**DATASET EXTRACT**
# # # #
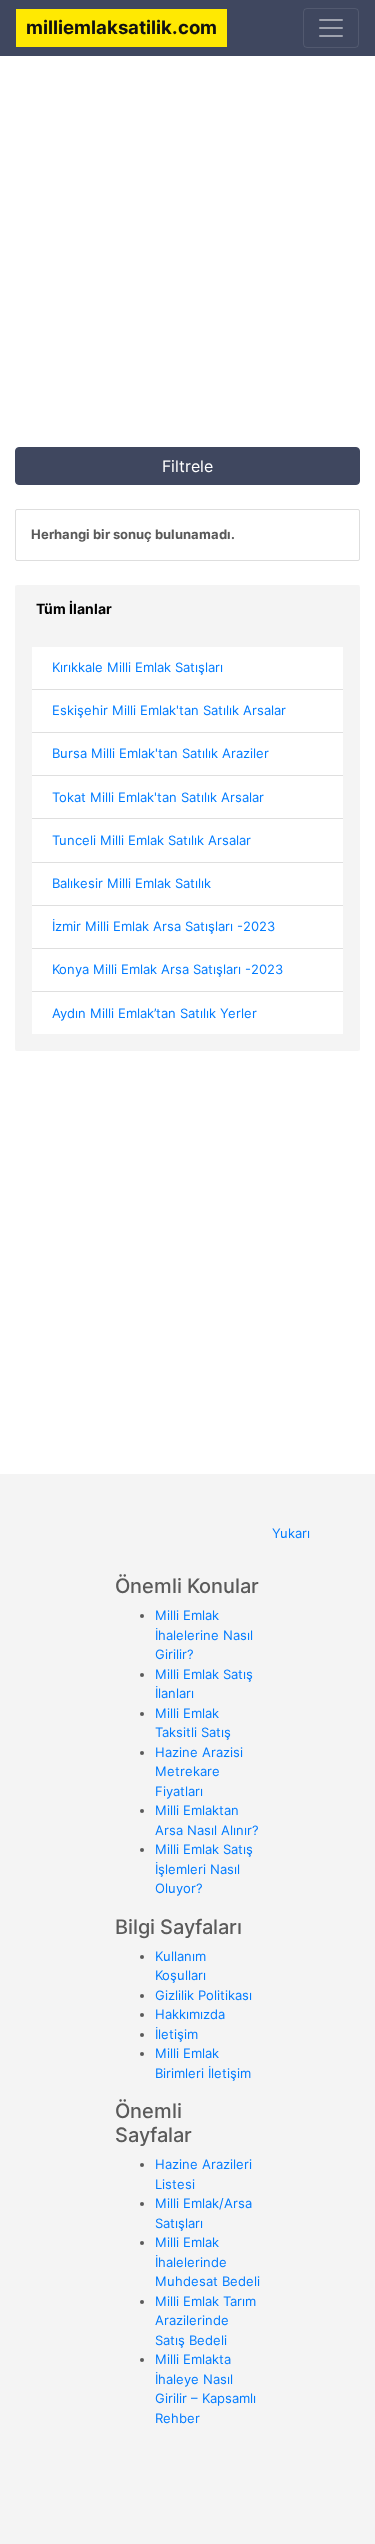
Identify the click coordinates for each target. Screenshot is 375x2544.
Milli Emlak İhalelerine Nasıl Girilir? (204, 1634)
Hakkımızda (190, 2014)
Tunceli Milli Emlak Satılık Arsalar (151, 840)
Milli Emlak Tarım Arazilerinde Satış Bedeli (205, 2320)
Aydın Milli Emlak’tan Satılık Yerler (154, 1013)
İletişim (176, 2034)
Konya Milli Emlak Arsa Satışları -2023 (167, 969)
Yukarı (291, 1533)
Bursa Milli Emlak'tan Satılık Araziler (160, 753)
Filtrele (187, 466)
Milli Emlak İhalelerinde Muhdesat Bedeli (207, 2261)
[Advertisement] (187, 259)
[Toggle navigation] (331, 28)
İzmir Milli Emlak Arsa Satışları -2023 (163, 926)
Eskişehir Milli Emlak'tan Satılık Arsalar (169, 710)
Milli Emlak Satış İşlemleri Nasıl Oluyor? (204, 1868)
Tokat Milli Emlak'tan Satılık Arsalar (158, 797)
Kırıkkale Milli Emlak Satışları (137, 667)
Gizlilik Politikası (203, 1995)
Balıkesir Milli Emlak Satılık (131, 883)
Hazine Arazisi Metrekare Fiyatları (199, 1771)
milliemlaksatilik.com (121, 27)
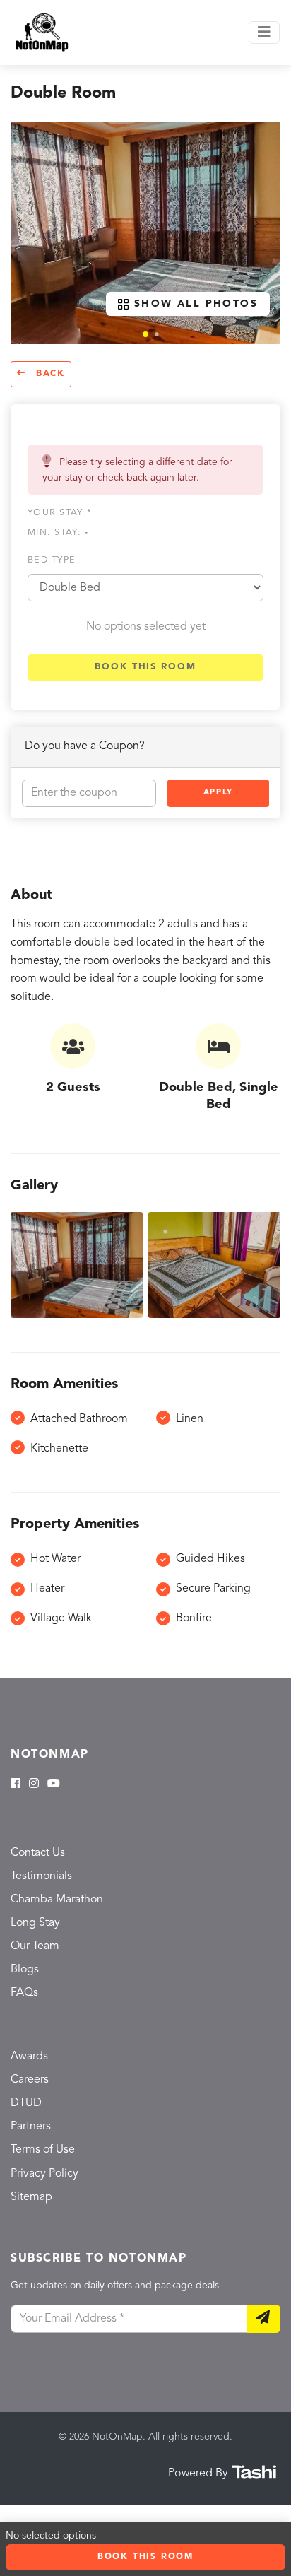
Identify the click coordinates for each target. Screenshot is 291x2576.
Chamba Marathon (57, 1899)
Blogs (25, 1969)
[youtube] (53, 1784)
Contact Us (38, 1853)
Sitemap (31, 2197)
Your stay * (60, 512)
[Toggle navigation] (264, 32)
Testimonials (41, 1876)
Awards (29, 2056)
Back (48, 374)
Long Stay (35, 1923)
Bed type (52, 560)
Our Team (35, 1946)
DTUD (26, 2103)
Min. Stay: (58, 532)
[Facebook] (15, 1784)
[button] (145, 334)
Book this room (145, 666)
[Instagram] (34, 1784)
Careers (30, 2080)
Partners (31, 2126)
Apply (218, 792)
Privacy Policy (44, 2174)
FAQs (24, 1993)
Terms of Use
# # # #
An exact copy of the lines from the one with "Aydın Milli Emlak’tan" through the last line of the records, inclusive, is required, with all pictures left out.

Aydın Milli Emlak’tan Satılık Yerler (154, 1013)
İletişim (176, 2034)
Konya Milli Emlak Arsa Satışları -2023 (167, 969)
Yukarı (291, 1533)
Bursa Milli Emlak'tan Satılık Araziler (160, 753)
Filtrele (187, 466)
Milli Emlak İhalelerinde Muhdesat Bedeli (207, 2261)
[Advertisement] (187, 259)
[Toggle navigation] (331, 28)
İzmir Milli Emlak Arsa Satışları -2023 (163, 926)
Eskişehir Milli Emlak'tan Satılık Arsalar (169, 710)
Milli Emlak Satış İşlemleri Nasıl Oluyor? (204, 1868)
Tokat Milli Emlak'tan Satılık Arsalar (158, 797)
Kırıkkale Milli Emlak Satışları (137, 667)
Gizlilik Politikası (203, 1995)
Balıkesir Milli Emlak Satılık (131, 883)
Hazine Arazisi Metrekare Fiyatları (199, 1771)
milliemlaksatilik.com (121, 27)
Identify the click coordinates for each target. Screenshot is 291x2576.
Chamba Marathon (57, 1899)
Blogs (25, 1969)
[youtube] (53, 1784)
Contact Us (38, 1853)
Sitemap (31, 2197)
Your stay * (60, 512)
[Toggle navigation] (264, 32)
Testimonials (41, 1876)
Awards (29, 2056)
Back (48, 374)
Long Stay (35, 1923)
Bed type (52, 560)
Our Team (35, 1946)
DTUD (26, 2103)
Min. Stay: (58, 532)
[Facebook] (15, 1784)
[button] (145, 334)
Book this room (145, 666)
[Instagram] (34, 1784)
Careers (30, 2080)
Partners (31, 2126)
Apply (218, 792)
Privacy Policy (44, 2174)
FAQs (24, 1993)
Terms of Use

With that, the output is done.